* _EXCERPTED TEXT_
## Begin

Major Paul Moore knows just how it feels. He's been there himself.

"My situation was identical to his," says Moore, the Salvation Army's Dane County coordinator, referring to a recent high-profile case involving a fellow officer in Oshkosh.

Actually, it's a wee bit different.

Capt. Johnny Harsh was removed from his post as head of the Oshkosh Salvation Army after he announced his intention to marry a woman who was not herself a Salvation Army officer.

Salvation Army rules require that officers marry other officers. Moore explains that officers are ordained clergy, and are not considered employees. Officers are provided with furnished housing and other perks.

The Dane County Salvation Army has 60 employees, including both full and part time, and five officers. The organization is next year slated to receive just over $750,000 in funding from Dane County, as well as smaller amounts from the city and federal government.

Harsh, who has been with the Salvation Army for 14 years, including three at Oshkosh, had previously been married to a Salvation Army officer, who died suddenly of a heart attack in June. He met his current fiancée, "Cia," through a Christian online dating site.

Moore also lost his first wife suddenly, in a car accident, making him a single dad. He fell in love again, to a woman whose husband had left and divorced her. At the time, the Salvation Army did not allow divorced individuals to be ordained. Hence, they could not be officers and could not marry other officers.

And so Moore, then in the Chicago area, had to make a choice. He did.

"I resigned to marry my wife," he says. "Then I went back to work for the Salvation Army as its employee."

But three years later the Salvation Army changed its rules, allowing divorcees to be ordained. Moore says the rule change, which applied worldwide, was "basically because of our situation."

And so in 1987 Moore remarried, and was accepted back into the faith. His wife, Major Sue Moore, is now the local Salvation Army's director of special services.

Two other local officers, a Laotian couple, are also husband and wife.

Major Harsh's case has attracted national attention, in large part because Harsh has publicly challenged the Salvation Army's rules, which he says are manmade, not "Scriptural."

What does Major Moore think about the situation in Oshkosh?

"I feel both sides are right," he says. "They're just not able right now to find common ground."

## End

* _SOURCE MATERIAL_
## Begin

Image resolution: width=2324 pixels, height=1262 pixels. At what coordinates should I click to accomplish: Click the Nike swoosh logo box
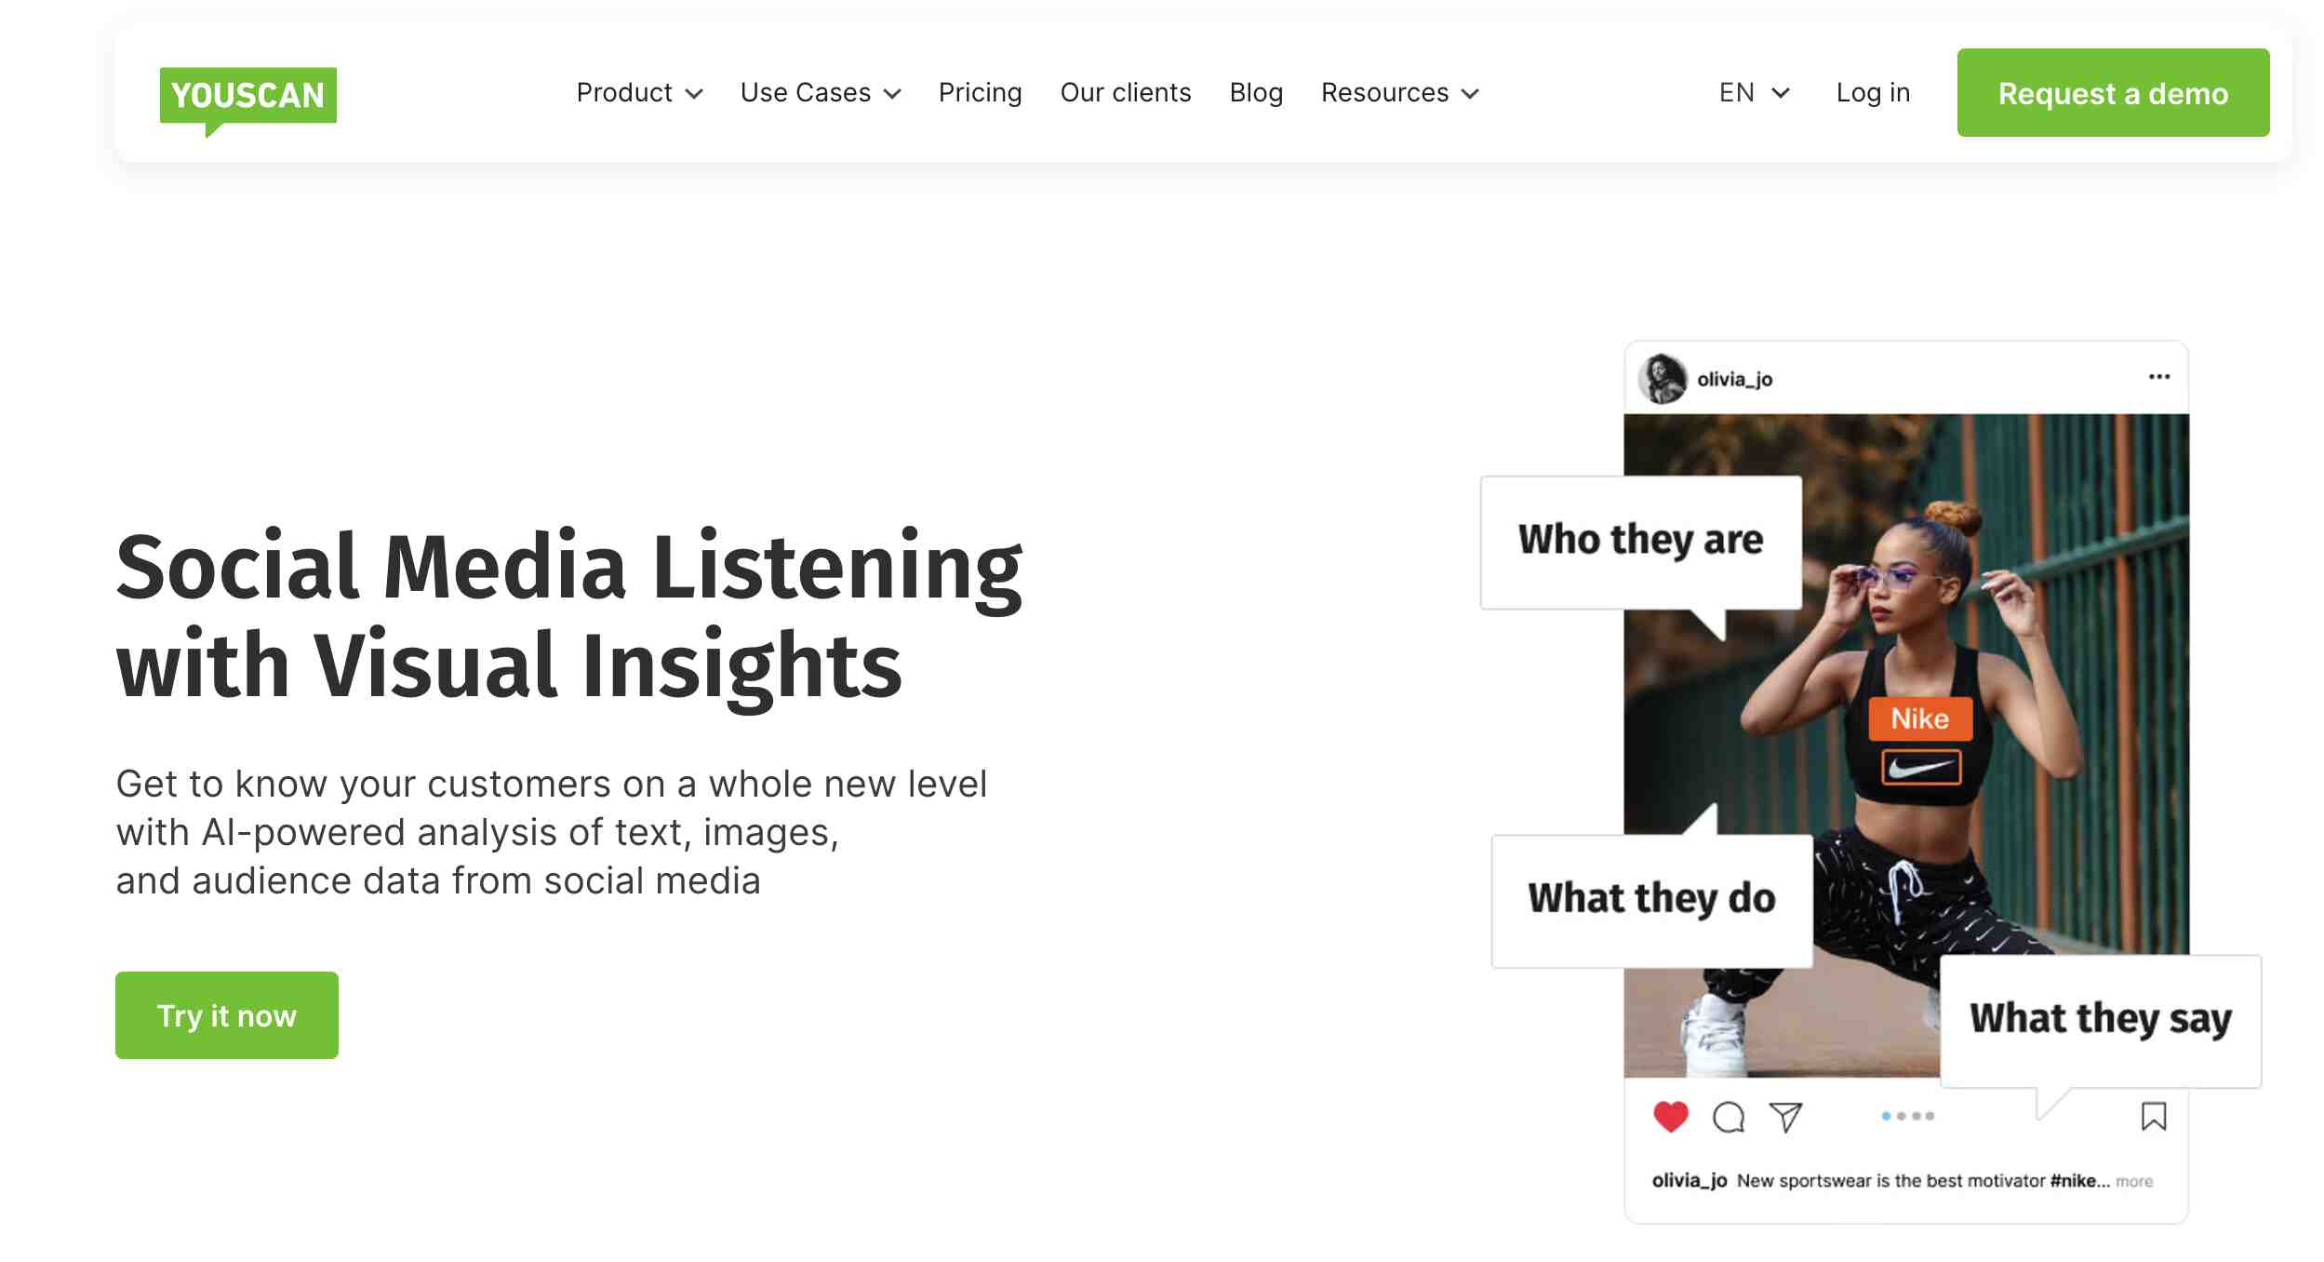coord(1920,768)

## End

* _TASK SET_
A – In the Salvation Army article, how did Capt. Johnny Harsh meet his current fiancée?
B – Write out everything in the Salvation Army article from "Two other local" down to "situation in Oshkosh?".
The listing above is separate material from the Salvation Army article.

* _SOLUTIONS IN ORDER_
A – Through a Christian online dating site.

B –
Two other local officers, a Laotian couple, are also husband and wife.

Major Harsh's case has attracted national attention, in large part because Harsh has publicly challenged the Salvation Army's rules, which he says are manmade, not "Scriptural."

What does Major Moore think about the situation in Oshkosh?